> [Your task]: Rewrite the rows from the line with "The height and width of the screenshot is (628, 800)." to the line with "(x=487, y=96)", both included. Shift every answer coordinate up by 66 and keep all other text unchanged.

> [Entries shown]:

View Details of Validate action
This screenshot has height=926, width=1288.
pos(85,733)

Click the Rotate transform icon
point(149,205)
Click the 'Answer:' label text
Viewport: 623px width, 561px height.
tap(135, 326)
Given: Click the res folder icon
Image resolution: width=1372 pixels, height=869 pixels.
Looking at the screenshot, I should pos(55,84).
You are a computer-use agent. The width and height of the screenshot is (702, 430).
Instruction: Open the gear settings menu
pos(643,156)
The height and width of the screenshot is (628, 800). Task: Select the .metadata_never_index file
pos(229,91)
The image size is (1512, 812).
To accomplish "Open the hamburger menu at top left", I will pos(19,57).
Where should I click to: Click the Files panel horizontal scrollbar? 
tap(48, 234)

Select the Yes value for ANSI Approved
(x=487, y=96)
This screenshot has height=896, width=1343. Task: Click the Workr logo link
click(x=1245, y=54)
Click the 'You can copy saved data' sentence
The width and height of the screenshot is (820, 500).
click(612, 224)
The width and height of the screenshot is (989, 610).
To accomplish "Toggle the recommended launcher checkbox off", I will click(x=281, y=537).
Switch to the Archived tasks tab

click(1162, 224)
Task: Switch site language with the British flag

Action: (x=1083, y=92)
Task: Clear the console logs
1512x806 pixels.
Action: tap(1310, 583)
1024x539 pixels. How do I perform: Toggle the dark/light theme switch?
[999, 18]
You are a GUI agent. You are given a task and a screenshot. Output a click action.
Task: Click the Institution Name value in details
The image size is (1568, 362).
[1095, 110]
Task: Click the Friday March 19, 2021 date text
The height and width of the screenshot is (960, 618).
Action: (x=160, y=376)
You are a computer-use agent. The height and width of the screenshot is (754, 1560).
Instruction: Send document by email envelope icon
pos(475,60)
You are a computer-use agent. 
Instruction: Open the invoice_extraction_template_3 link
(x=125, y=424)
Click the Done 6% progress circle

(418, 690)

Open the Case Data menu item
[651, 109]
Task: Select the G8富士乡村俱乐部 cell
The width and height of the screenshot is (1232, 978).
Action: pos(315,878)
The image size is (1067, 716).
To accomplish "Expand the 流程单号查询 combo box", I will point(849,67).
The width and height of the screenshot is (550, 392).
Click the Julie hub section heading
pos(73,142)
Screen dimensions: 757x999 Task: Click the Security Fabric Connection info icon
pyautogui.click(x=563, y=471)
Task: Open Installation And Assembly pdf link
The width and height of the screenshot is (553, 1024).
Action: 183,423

> [Output for this exercise]:
The height and width of the screenshot is (628, 800). Task: Select the .metadata_never_index file
pos(295,157)
The image size is (1512, 812).
To accomplish "Open the hamburger menu at top left", I will pos(85,123).
Where should I click to: Click the Files panel horizontal scrollbar? 
tap(114, 300)

Select the Yes value for ANSI Approved
(x=553, y=162)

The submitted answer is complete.